I’d like to dissect what we mean by governance because sometimes we might have different understandings of it. So one common connotation that we have with respect to governance is just using a solution which is not necessarily a copy of data. You have one place of maintaining access control. That the first real win for customers. “I don’t need to have a source and a destination access-control model.” It’s all in one place, regardless of where the data is being accessed.
The second conversation that we’re having with respect to governance is by having this layer which sits between compute and storage. The governance model is independent of the storage type.

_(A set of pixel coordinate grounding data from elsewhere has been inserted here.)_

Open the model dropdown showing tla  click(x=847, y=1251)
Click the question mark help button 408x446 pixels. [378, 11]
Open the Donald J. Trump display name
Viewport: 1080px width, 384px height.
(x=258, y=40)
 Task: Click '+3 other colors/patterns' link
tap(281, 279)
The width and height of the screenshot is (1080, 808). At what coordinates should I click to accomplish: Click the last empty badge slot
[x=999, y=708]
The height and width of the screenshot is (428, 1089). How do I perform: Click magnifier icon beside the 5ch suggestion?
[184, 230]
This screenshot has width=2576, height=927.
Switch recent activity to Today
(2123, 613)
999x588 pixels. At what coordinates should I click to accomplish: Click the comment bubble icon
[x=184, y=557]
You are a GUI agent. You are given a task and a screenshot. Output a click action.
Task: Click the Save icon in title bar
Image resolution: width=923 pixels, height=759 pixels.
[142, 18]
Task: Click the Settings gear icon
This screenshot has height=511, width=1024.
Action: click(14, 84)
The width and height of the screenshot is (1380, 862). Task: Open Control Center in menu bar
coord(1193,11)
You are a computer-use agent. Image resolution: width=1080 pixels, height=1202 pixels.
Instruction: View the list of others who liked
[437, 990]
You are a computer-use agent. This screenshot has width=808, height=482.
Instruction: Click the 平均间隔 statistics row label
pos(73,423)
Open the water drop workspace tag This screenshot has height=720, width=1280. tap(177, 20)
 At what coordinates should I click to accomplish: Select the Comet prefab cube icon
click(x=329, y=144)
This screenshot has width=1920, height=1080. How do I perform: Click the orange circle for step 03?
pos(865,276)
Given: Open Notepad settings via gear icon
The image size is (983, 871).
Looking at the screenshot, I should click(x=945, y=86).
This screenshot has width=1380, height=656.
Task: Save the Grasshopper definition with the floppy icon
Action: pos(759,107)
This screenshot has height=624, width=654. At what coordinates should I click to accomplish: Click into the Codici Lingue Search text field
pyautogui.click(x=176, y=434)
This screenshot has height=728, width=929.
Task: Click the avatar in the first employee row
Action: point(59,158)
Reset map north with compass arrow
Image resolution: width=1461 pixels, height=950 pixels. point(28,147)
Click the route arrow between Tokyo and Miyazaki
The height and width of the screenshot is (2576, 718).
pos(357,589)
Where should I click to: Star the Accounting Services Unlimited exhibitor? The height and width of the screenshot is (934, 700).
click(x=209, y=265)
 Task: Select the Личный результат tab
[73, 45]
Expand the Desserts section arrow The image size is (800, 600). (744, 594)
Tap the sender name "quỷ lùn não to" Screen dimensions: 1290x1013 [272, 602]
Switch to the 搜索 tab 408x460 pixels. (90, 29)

So whether you’re running in AWS, whether you’re running in GCP, or whether you’re running on premises, you have the same model of accessing data.
These more sophisticated organizations that we’re working with like to have the customization that a tool like Alluxio offers to them. They come up with a data stack which they would like to port across their on-prem and different cloud environments, and they try to make them look as similar as possible.
CDI: Is there another point that you’d like to bring up in this interview?
Adit: One other thing I really would like to share is I think as part of our conversations with potential customers, usually, egress fees do always come up because when we say that you can access your cloud storage from one data center, customers realize they don’t have to move data.
Another point customers should consider is that our analytics apps show that data is reused a lot. We have to pay attention to the fact that 1% or 2% of the data or maybe somewhere between 5% and 10% of data is serving all of the workloads.
The amount if data that gets accessed repeatedly is pretty high. I want our users to see that we provide a massively distributed cache as well. So if you’re using a petabyte data lake, you could have 50 terabytes of cache storage allocated to something and that is actually going to give you an 80% cache hit ratio.
Another observation that I’d like to share with you is that data used in model training and other kinds of workloads can be very similar. You’re reading the training data again and again and again, so you aren’t going to repeat it.
CDI: It will be interesting to see what kind of data is left behind or ignored for a while as companies rationalize what data they are using the most.